▸ **Work item**
Having read the listing below, repeat it exactly.

▸ **Given records**
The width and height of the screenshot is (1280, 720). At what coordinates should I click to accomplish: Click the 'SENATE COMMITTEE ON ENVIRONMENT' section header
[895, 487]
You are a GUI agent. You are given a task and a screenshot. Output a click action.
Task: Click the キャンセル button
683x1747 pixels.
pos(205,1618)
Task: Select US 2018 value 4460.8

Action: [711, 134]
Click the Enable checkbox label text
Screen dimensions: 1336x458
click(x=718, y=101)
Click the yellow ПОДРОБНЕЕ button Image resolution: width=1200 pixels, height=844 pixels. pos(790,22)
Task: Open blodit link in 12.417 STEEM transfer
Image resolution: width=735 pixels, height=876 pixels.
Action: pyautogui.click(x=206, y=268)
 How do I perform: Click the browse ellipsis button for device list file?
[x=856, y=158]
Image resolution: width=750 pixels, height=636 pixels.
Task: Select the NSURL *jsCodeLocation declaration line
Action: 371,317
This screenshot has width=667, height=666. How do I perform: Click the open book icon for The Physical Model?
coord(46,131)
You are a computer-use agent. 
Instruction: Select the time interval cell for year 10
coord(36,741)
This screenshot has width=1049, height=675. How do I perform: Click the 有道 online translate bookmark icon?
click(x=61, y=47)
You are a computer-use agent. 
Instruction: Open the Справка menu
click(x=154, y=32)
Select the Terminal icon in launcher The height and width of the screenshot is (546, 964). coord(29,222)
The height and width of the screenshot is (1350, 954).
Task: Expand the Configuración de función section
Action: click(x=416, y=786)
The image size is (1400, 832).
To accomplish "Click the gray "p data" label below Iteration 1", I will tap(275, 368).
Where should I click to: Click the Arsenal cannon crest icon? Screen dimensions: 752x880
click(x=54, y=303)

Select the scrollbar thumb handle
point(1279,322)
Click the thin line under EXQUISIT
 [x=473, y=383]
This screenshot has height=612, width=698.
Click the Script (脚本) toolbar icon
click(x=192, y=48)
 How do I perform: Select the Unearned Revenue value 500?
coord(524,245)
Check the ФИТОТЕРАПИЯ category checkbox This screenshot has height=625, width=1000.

▸ **Finished exercise**
The width and height of the screenshot is (1280, 720). At what coordinates should I click to accomplish: Click the 'SENATE COMMITTEE ON ENVIRONMENT' section header
[895, 487]
You are a GUI agent. You are given a task and a screenshot. Output a click action.
Task: Click the キャンセル button
683x1747 pixels.
pos(205,1618)
Task: Select US 2018 value 4460.8

Action: [711, 134]
Click the Enable checkbox label text
Screen dimensions: 1336x458
click(x=718, y=101)
Click the yellow ПОДРОБНЕЕ button Image resolution: width=1200 pixels, height=844 pixels. pos(790,22)
Task: Open blodit link in 12.417 STEEM transfer
Image resolution: width=735 pixels, height=876 pixels.
Action: pyautogui.click(x=206, y=268)
 How do I perform: Click the browse ellipsis button for device list file?
[x=856, y=158]
Image resolution: width=750 pixels, height=636 pixels.
Task: Select the NSURL *jsCodeLocation declaration line
Action: 371,317
This screenshot has width=667, height=666. How do I perform: Click the open book icon for The Physical Model?
coord(46,131)
You are a computer-use agent. 
Instruction: Select the time interval cell for year 10
coord(36,741)
This screenshot has width=1049, height=675. How do I perform: Click the 有道 online translate bookmark icon?
click(x=61, y=47)
You are a computer-use agent. 
Instruction: Open the Справка menu
click(x=154, y=32)
Select the Terminal icon in launcher The height and width of the screenshot is (546, 964). coord(29,222)
The height and width of the screenshot is (1350, 954).
Task: Expand the Configuración de función section
Action: click(x=416, y=786)
The image size is (1400, 832).
To accomplish "Click the gray "p data" label below Iteration 1", I will tap(275, 368).
Where should I click to: Click the Arsenal cannon crest icon? Screen dimensions: 752x880
click(x=54, y=303)

Select the scrollbar thumb handle
point(1279,322)
Click the thin line under EXQUISIT
 [x=473, y=383]
This screenshot has height=612, width=698.
Click the Script (脚本) toolbar icon
click(x=192, y=48)
 How do I perform: Select the Unearned Revenue value 500?
coord(524,245)
Check the ФИТОТЕРАПИЯ category checkbox This screenshot has height=625, width=1000.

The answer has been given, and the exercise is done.